Twelve distinct points lie on a circle.\nHow many different cyclic quadrilaterals can be formed by joining these points?

Introduction / Context:
This problem tests knowledge of combinations and the idea that any four distinct points on a circle determine a unique cyclic quadrilateral. The key realisation is that we are selecting sets of four points regardless of their order, so combinations are used instead of permutations.

Given Data / Assumptions:

• There are 12 distinct points on the circumference of a circle.
• Every set of 4 distinct points on the circle determines exactly one cyclic quadrilateral.
• No three points are collinear except at the circle, so we do not have degeneracies.
• Order of vertices in naming the quadrilateral does not matter.

Concept / Approach:
To form a quadrilateral, we need to choose 4 distinct vertices.
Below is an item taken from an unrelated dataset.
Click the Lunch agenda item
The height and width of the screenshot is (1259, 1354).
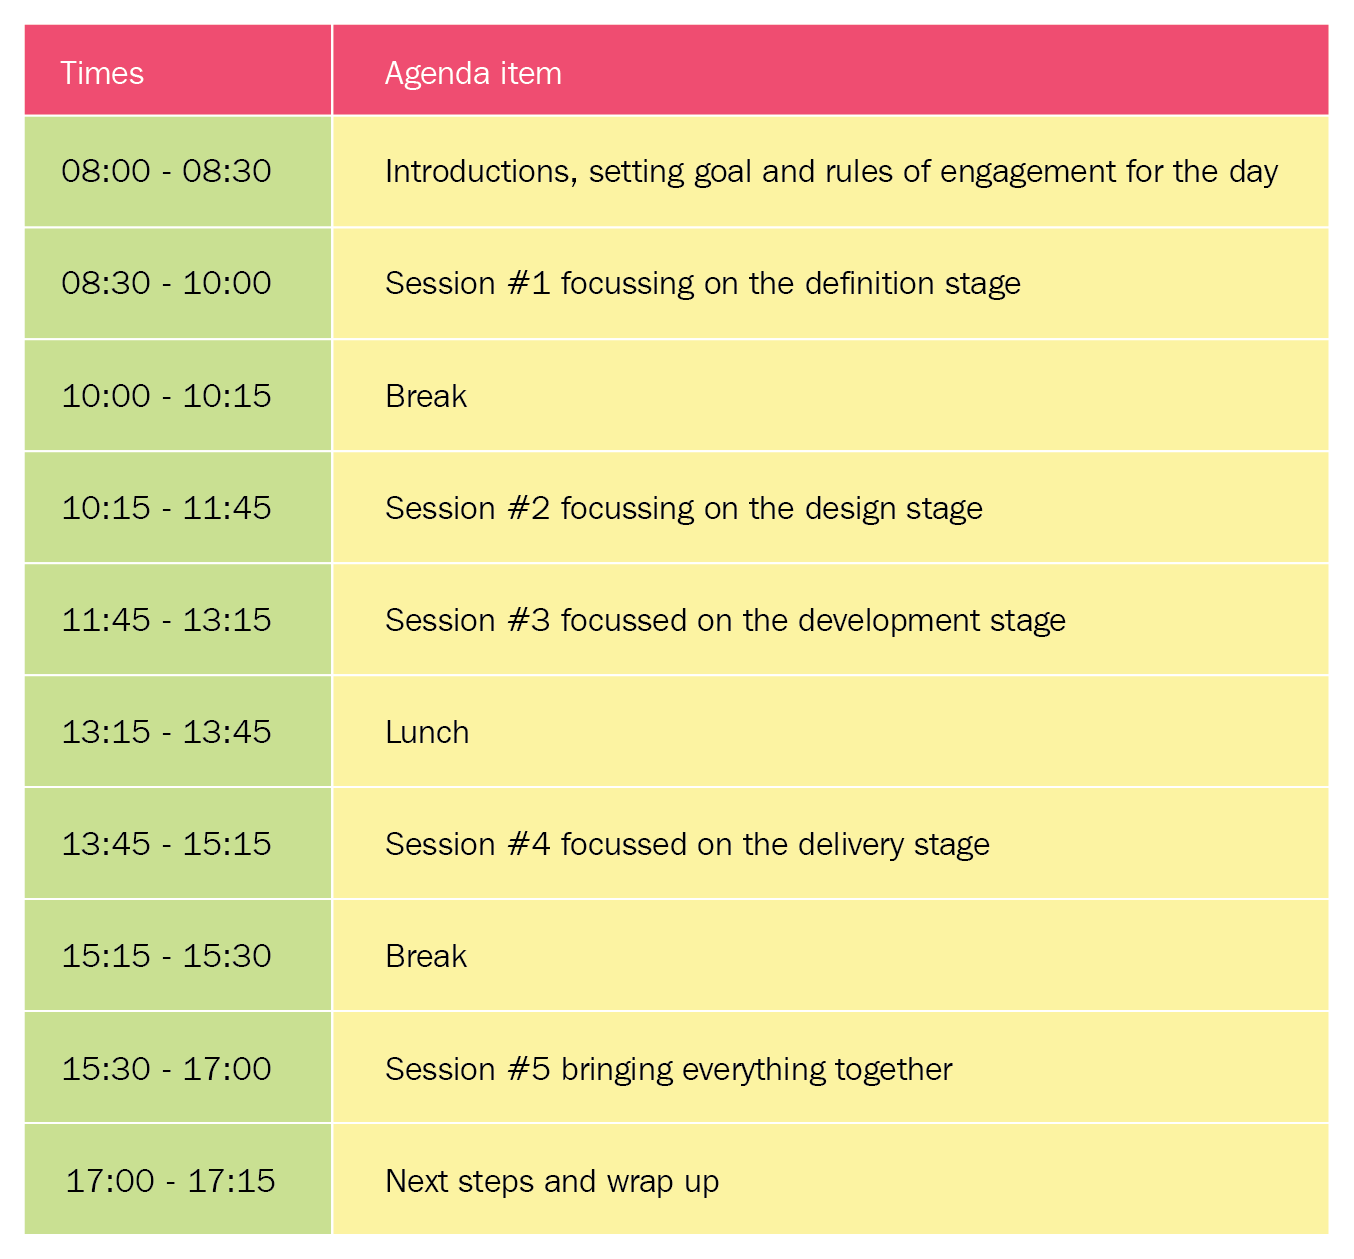pos(427,732)

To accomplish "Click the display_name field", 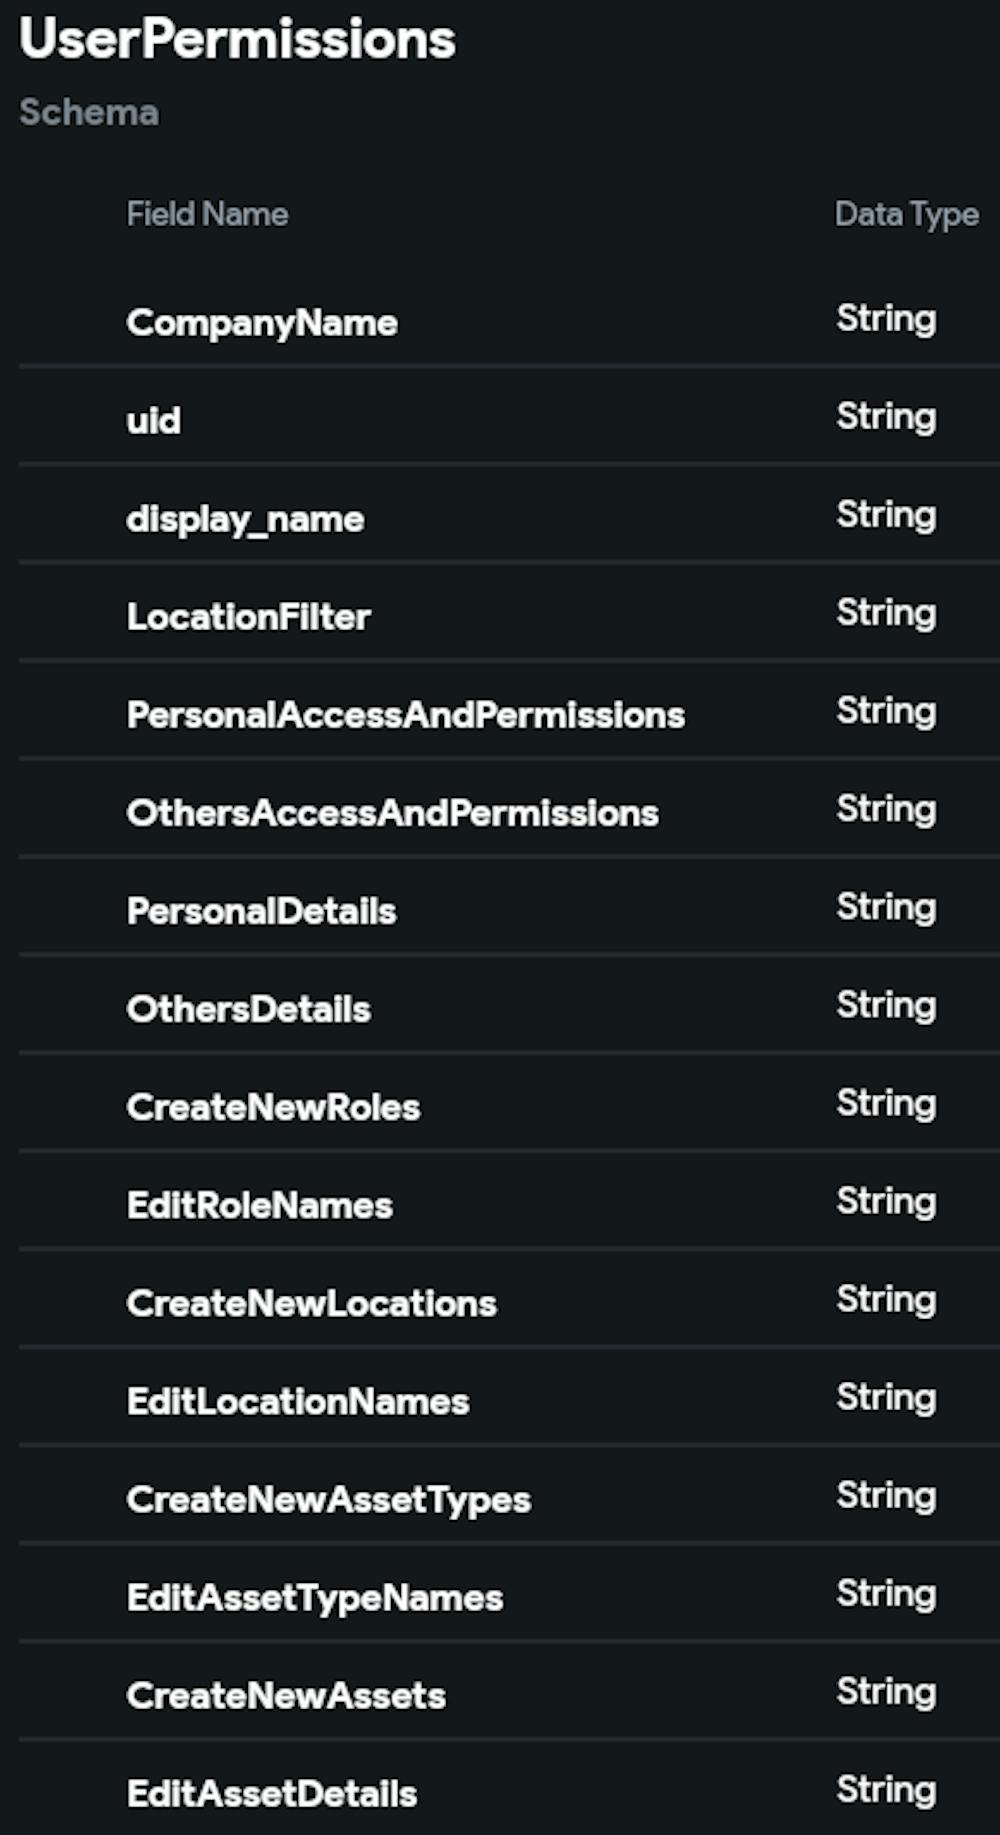I will tap(245, 519).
Because the quadrilateral is determined entirely by which 4 points are selected, we just count how many 4 element subsets can be chosen from the 12 points. This is exactly the combination C(12,4). No extra factor is needed for different orderings because the shape is the same regardless of the direction in which vertices are listed.

Step-by-Step Solution:
Number of ways to choose 4 vertices from 12 points = C(12,4). Compute C(12,4) = 12! / (4! * 8!). Simplify using product form: C(12,4) = (12 * 11 * 10 * 9) / (4 * 3 * 2 * 1). First compute the numerator: 12 * 11 = 132, 10 * 9 = 90, then 132 * 90 = 11880. Compute the denominator: 4 * 3 * 2 * 1 = 24. Now divide 11880 / 24. 24 * 495 = 11880, so C(12,4) = 495.

Verification / Alternative check:
An approximate way to confirm: C(12,4) should be less than 12^4 (which is 20736) and more than 12^3 (which is 1728) divided by a small factor, so a value in the low hundreds is expected. Also, C(12,4) equals C(12,8) by symmetry, and both correspond to choosing a relatively small subset from 12. The exact arithmetic 11880 / 24 cleanly gives 495, confirming the calculation.

Why Other Options Are Wrong:

• 500: A rounded figure, not a true combination result.
• 490: Close but not equal to C(12,4), reflects a small arithmetic error.
• 540: Too large; there is no combination of integer factorials from this problem that yields 540.

Common Pitfalls:
Students sometimes think that the circular nature of the points changes the count for quadrilaterals, but for selecting vertices it does not, because any choice of 4 points on the circle gives a unique cyclic quadrilateral. A more serious mistake is to use permutations P(12,4) instead of combinations, which would overcount arrangements of the same quadrilateral many times. The rule is simple: when only which points are chosen matters, not their order, always use combinations.

Final Answer:
The number of distinct cyclic quadrilaterals that can be formed is 495.